User:Vitzli

From Archiveteam
Jump to navigation Jump to search

Subpages

Prospecting IA.BAK collections

As of March 2025, ia-mine is not required, archive.org implements a rate-limiting on metadata fetch regardless of the number of parallel downloads.

Tools required: Python 3 libraries/modules - internetarchive, ia-mine; jq - json processing; parallel - run multiple programs in for each fashion.

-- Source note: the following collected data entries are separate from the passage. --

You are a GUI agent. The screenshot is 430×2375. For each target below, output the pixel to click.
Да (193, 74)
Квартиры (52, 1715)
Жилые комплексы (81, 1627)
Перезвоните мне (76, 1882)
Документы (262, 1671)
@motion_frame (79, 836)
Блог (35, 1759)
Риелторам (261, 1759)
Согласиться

archive.org account required (S3 keys) for ia-mine and internetarchive (ia) tools

2016-02-03 census

  • 10 shards
  • 79 collections
  • 142462 items total, 106054 unique items (my mistake, do uniq before doing large batch)

jq code

Remove 'collection' items:

parallel --jobs 4 'jq '"'"'. | select(.mediatype != "collection") | .identifier'"'"' '"$F_PREFIX"'/{}.col.json | tr -d '"'"'"'"'" ' > '"$F_PREFIX"'/{}.items.json'

Remove 'uploader' field:

parallel --jobs 4 'jq -c '"'"'del(.metadata.uploader)'"'"' '"$F_PREFIX"'/{}.mined.json > '"SHARDS-20160203-cleaned/$F_PREFIX"'/{}.cleaned.json'